1. A nano pump implantable in the body for delivering drugs or active agents, said nano pump comprising:

a) an inlet channel;

b) an inlet nano-valve;

c) a chamber for holding said drugs or active agents;

d) a membrane for pumping said drugs or active agents, wherein the membrane is designed to deflect in response to rise in blood pressure, blood lipid or blood glucose to a designated level, thereby pumping out the drugs or active agents without any other input source;

e) an outlet nano-valve; and

f) an outlet channel.

2. The nano pump of claim 1, wherein the thickness of the membrane is determined based on the designated level of blood pressure, blood lipid or blood glucose at which the drugs or active agents have to be pumped out.

3. The nano pump of claim 1, wherein the membrane includes a membrane pillar.

4. The nano pump of claim 1, wherein the membrane has a circular design.
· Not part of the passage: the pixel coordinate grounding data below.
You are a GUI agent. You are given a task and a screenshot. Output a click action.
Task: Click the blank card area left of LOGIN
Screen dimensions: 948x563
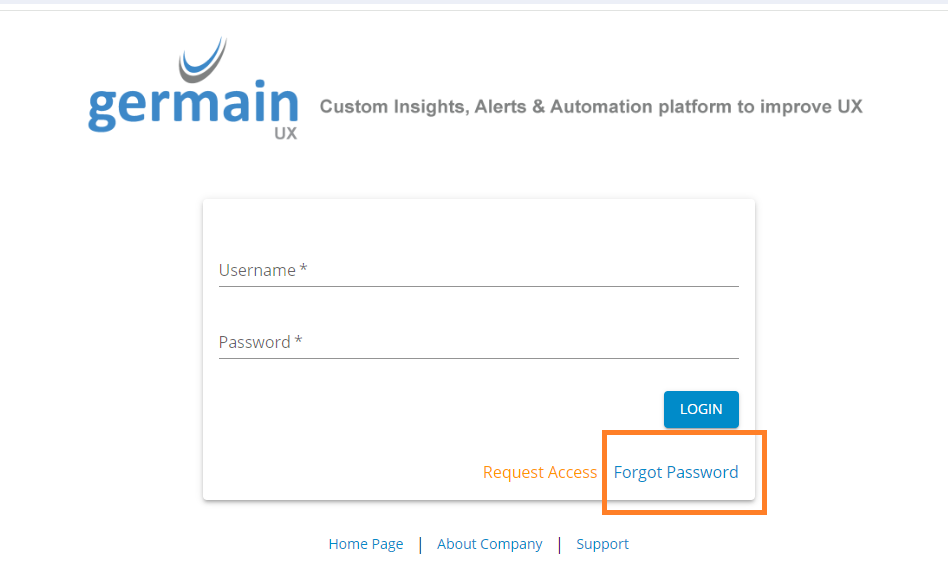tap(430, 409)
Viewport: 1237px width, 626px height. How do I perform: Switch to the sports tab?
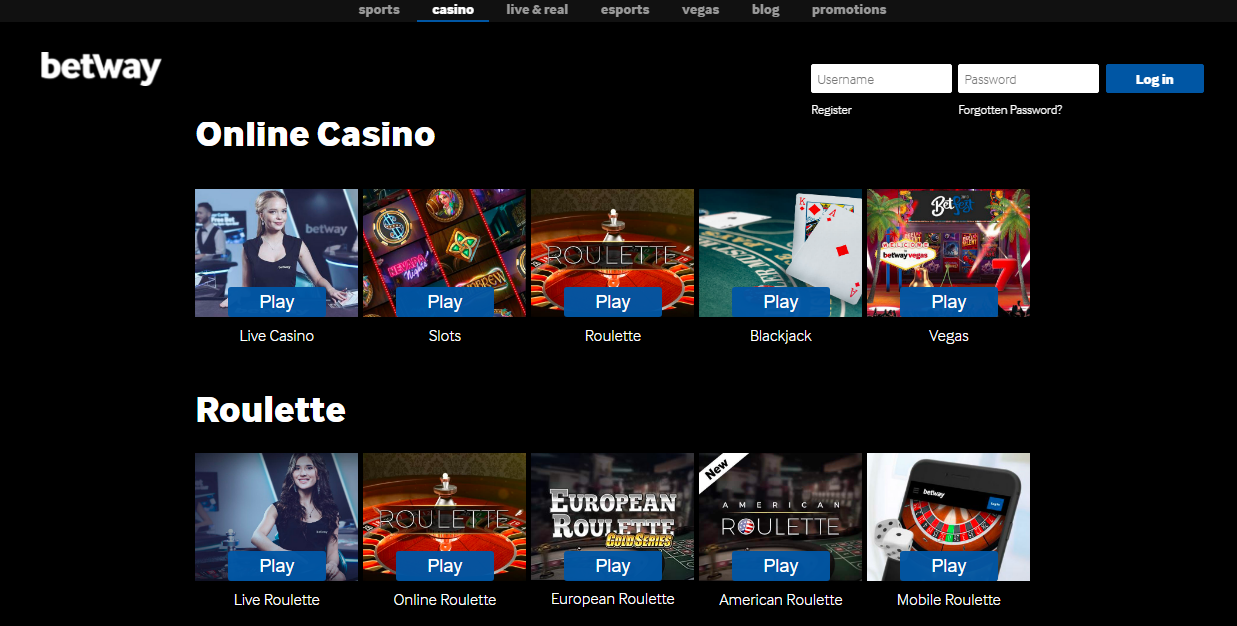379,10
5. The nano pump of claim 1 linked to similar nano pumps to form a linked array or a 2-D matrix of nanopumps for pumping larger doses.

6. The nano pump of claim 1 linked to similar nano pumps which have different membrane thickness which are designed for multi-level drug release.
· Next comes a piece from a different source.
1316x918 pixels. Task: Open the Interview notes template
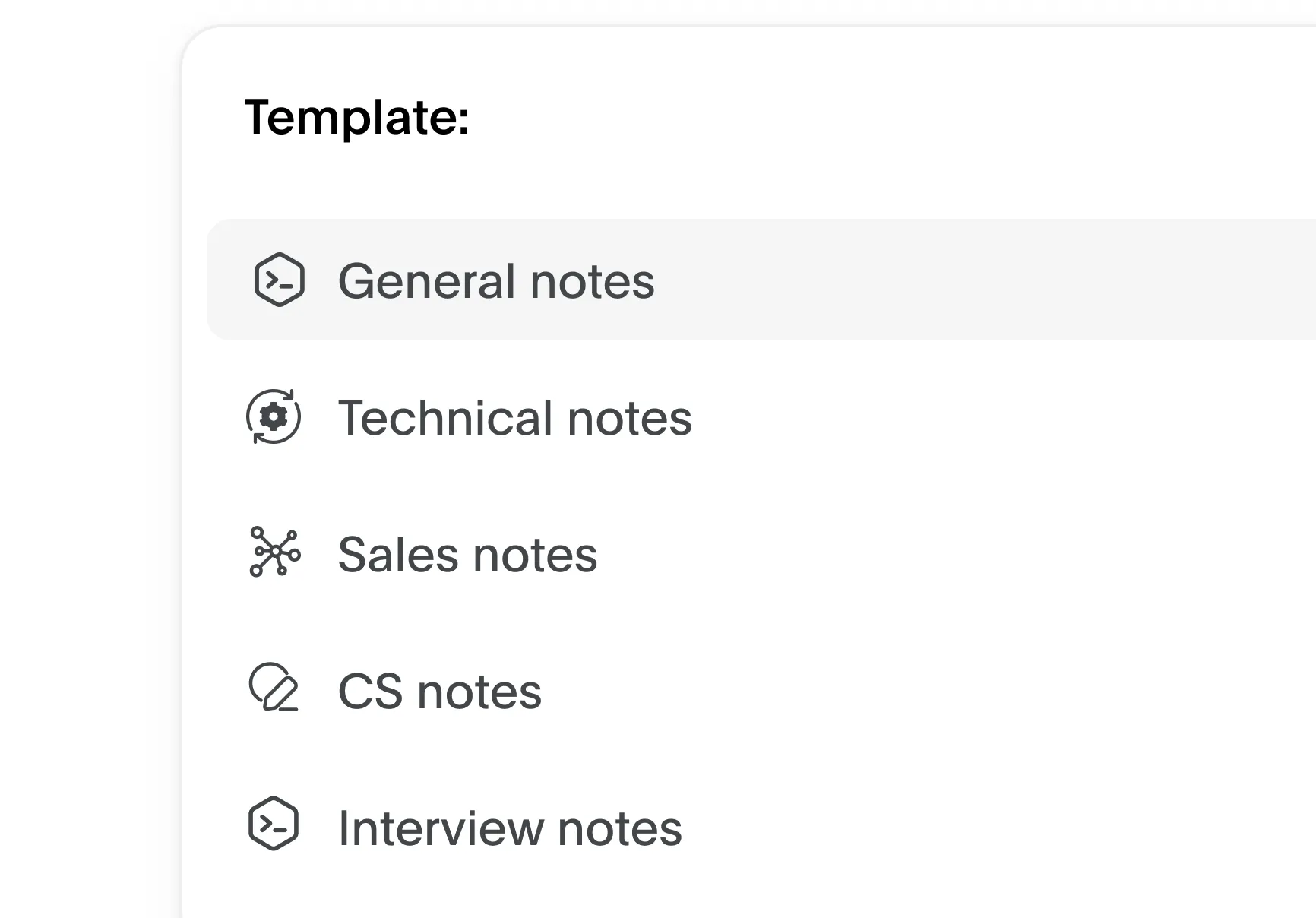[510, 828]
7. The nano pump of claim 1, wherein the material, thickness, and diameter of the membrane is designed to compensate for the viscosity effect in the nano pump.
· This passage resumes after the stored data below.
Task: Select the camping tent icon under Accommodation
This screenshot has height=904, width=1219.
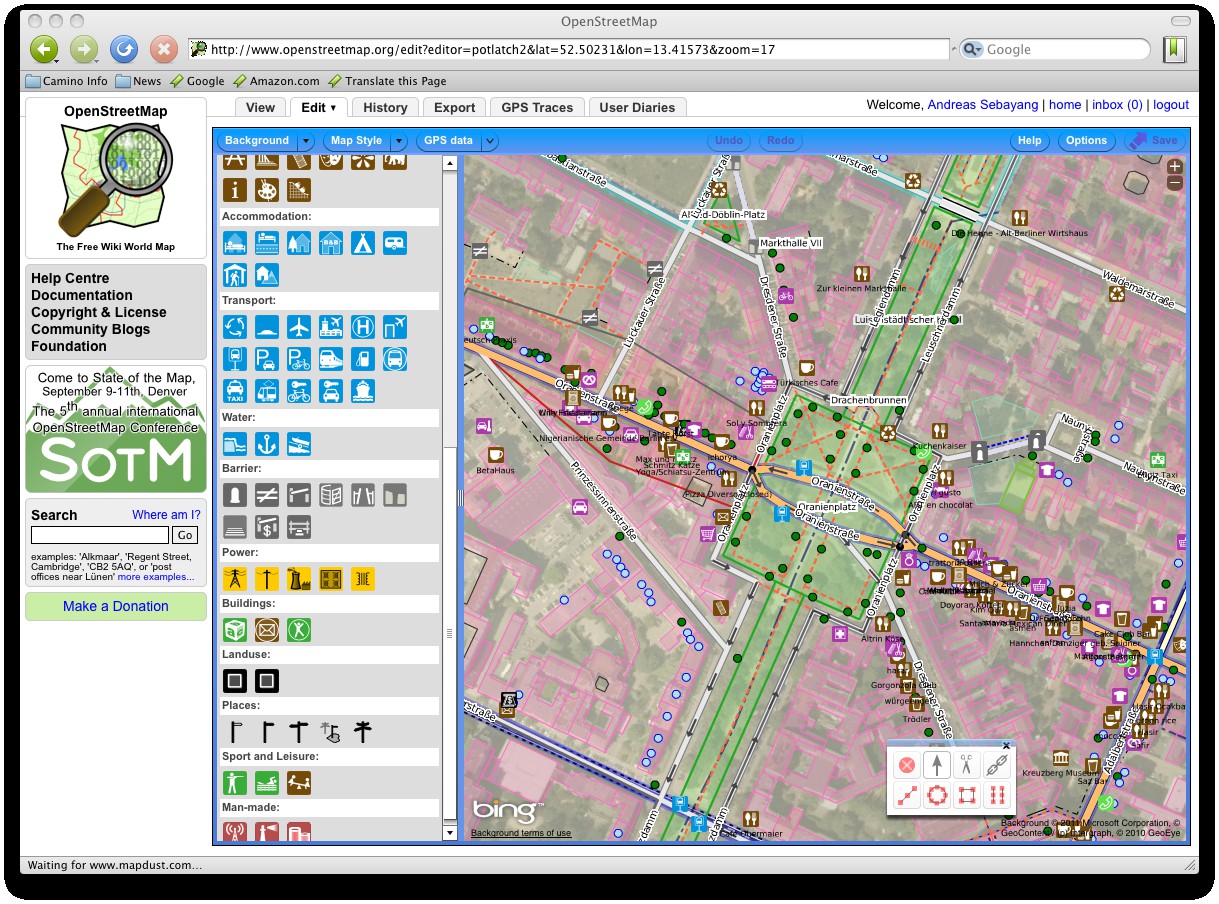Action: pyautogui.click(x=362, y=243)
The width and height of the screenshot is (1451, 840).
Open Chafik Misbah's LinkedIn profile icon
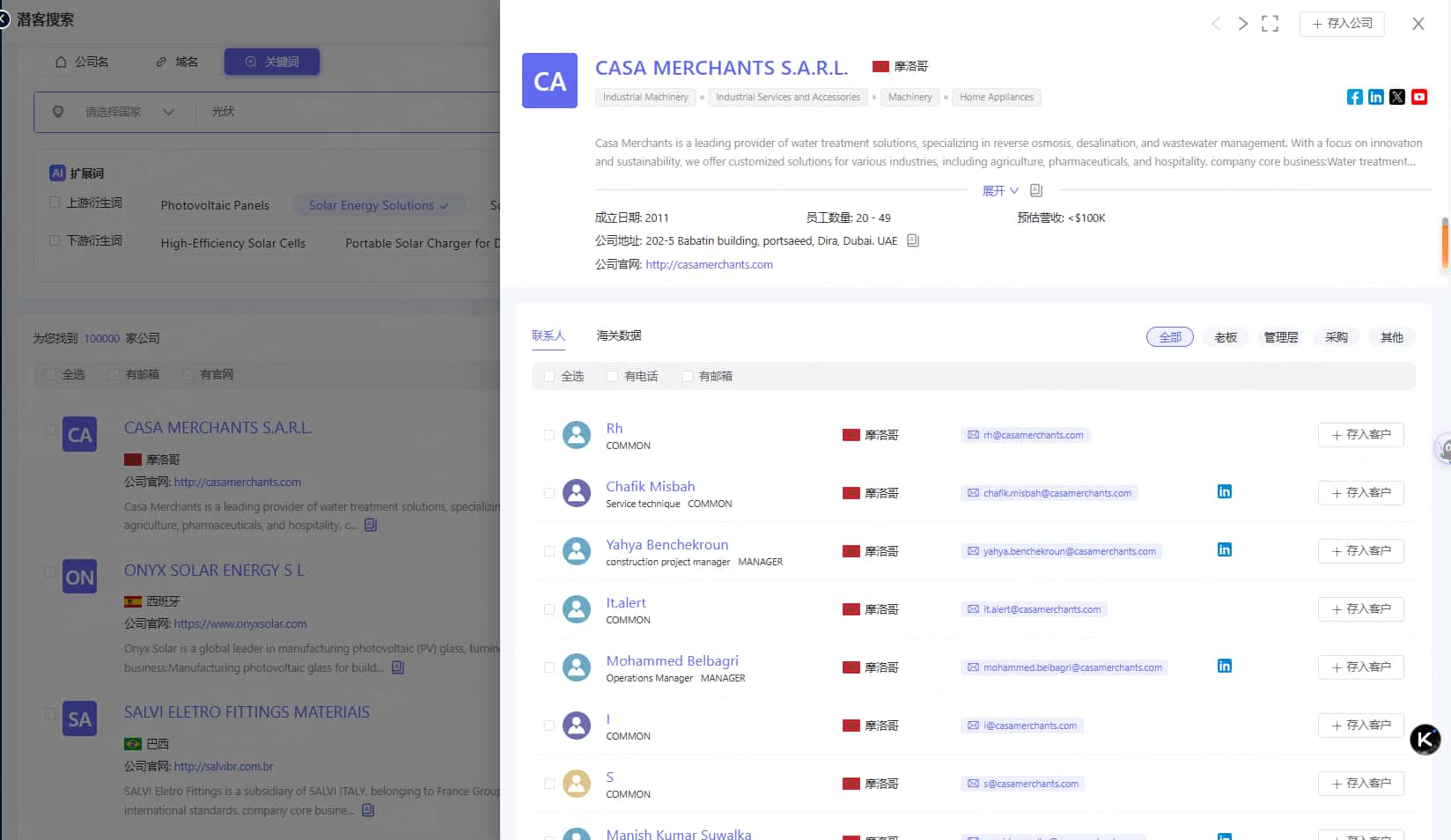(1224, 491)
8. The nano pump of claim 1, wherein the nano-valves are composed of two parts.

9. An implantable nano pump for drug delivery, wherein said nano pump consists essentially of:

a) an inlet channel;

b) an inlet nano-valve;

c) a chamber for holding said drug;

d) a membrane for pumping said drug, wherein the membrane is designed to deflect in response to rise in blood pressure, blood lipid or blood glucose to a designated level, thereby pumping out the drug without any another input source;

e) an outlet nano-valve; and

f) an outlet channel.

10. The nano pump of claim 9, wherein the membrane includes a membrane pillar.

11. The nano pump of claim 9, wherein the membrane has a circular design.

12. The nano pump of claim 9 linked to similar nano pumps to form a linked array or a 2-D matrix of nanopumps for pumping larger doses.

13. The nano pump of claim 9 linked to similar nano pumps which have different membrane thickness which are designed for multi-level drug release.

14. The nano pump of claim 9, wherein the material, thickness, and diameter of the membrane is designed to compensate for the viscosity effect in the nano pump.

15. An implantable nano pump for drug delivery, wherein said nano pump consists of:

a) an inlet channel;

b) an inlet nano-valve;

c) a chamber for holding said drug;

d) a circular membrane for pumping said drug, wherein the membrane includes a membrane pillar is designed to deflect in response to rise in blood pressure, blood lipid or blood glucose to a designated level, thereby pumping out the drug without any another input source;

e) an outlet nano-valve; and

f) an outlet channel.

16. The nano pump of claim 15 linked to similar nano pumps to form a linked array or a 2-D matrix of nanopumps for pumping larger doses.

17. The nano pump of claim 15 linked to similar nano pumps which have different membrane thickness which are designed for multi-level drug release.

18. The nano pump of claim 15, wherein the material, thickness, and diameter of the membrane is designed to compensate for the viscosity effect in the nano pump.